Problem set:
**1.** Copy the stretch of the federated learning excerpt from "The introduction of" through "of power data.", reproducing it word for word.
**2.** Using the federated learning excerpt, mark each statement yes or no and quote the words that decide it. (a) During training, the data of all photovoltaic power stations are interconnected. (b) Because photovoltaic data are non-IID, the local prediction models of individual PV power stations differ significantly. (c) The paper trains a personalized model locally to avoid the impact of non-IID photovoltaic data on model performance.

-- start Excerpt provided --

4. Personalized Federated Learning

4.1. Federated Learning

The introduction of federal learning disrupts the existing paradigm of data silos. The specific framework is shown in Figure 3. During the training process, all photovoltaic power station data are not interconnected, effectively ensuring the privacy of power data.

Federal learning represents, in essence, a distinct variant of distributed learning whereby each PV facility contributes model parameters to collaboratively enhance a global model. Owing to the non-IID characteristics of photovoltaic data, the localized prediction models developed by individual PV power stations exhibit significant divergence. As a result, the global model will exhibit a tendency toward the attributes of the photovoltaic power station during aggregation with a large amount of data in terms of model characteristics, resulting in poor user accuracy (UA) of some photovoltaic power stations. In this paper, the PFL with a multi-task strategy is used to avoid the impact of non-IID photovoltaic data on the performance of the model by training the personalized model locally.

-- end Excerpt provided --
-- start Information provided --

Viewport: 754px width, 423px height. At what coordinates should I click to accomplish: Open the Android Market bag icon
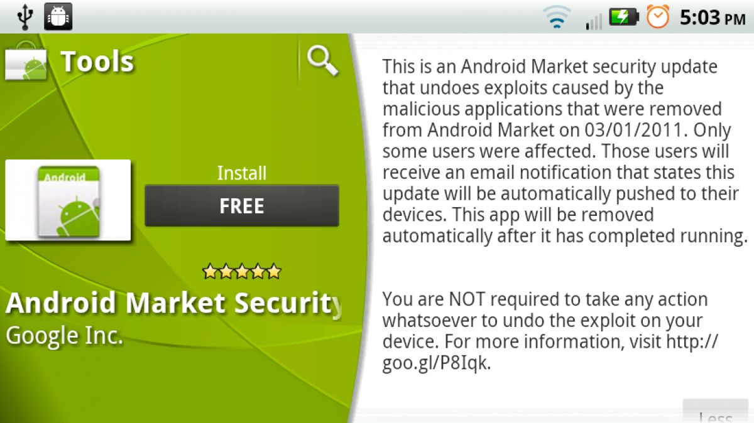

-- end Information provided --

List of solutions:
**1.**
The introduction of federal learning disrupts the existing paradigm of data silos. The specific framework is shown in Figure 3. During the training process, all photovoltaic power station data are not interconnected, effectively ensuring the privacy of power data.

**2.**
(a) No: "During the training process, all photovoltaic power station data are not interconnected"
(b) Yes: "Owing to the non-IID characteristics of photovoltaic data, the localized prediction models developed by individual PV power stations exhibit significant divergence."
(c) Yes: "the PFL with a multi-task strategy is used to avoid the impact of non-IID photovoltaic data on the performance of the model by training the personalized model locally"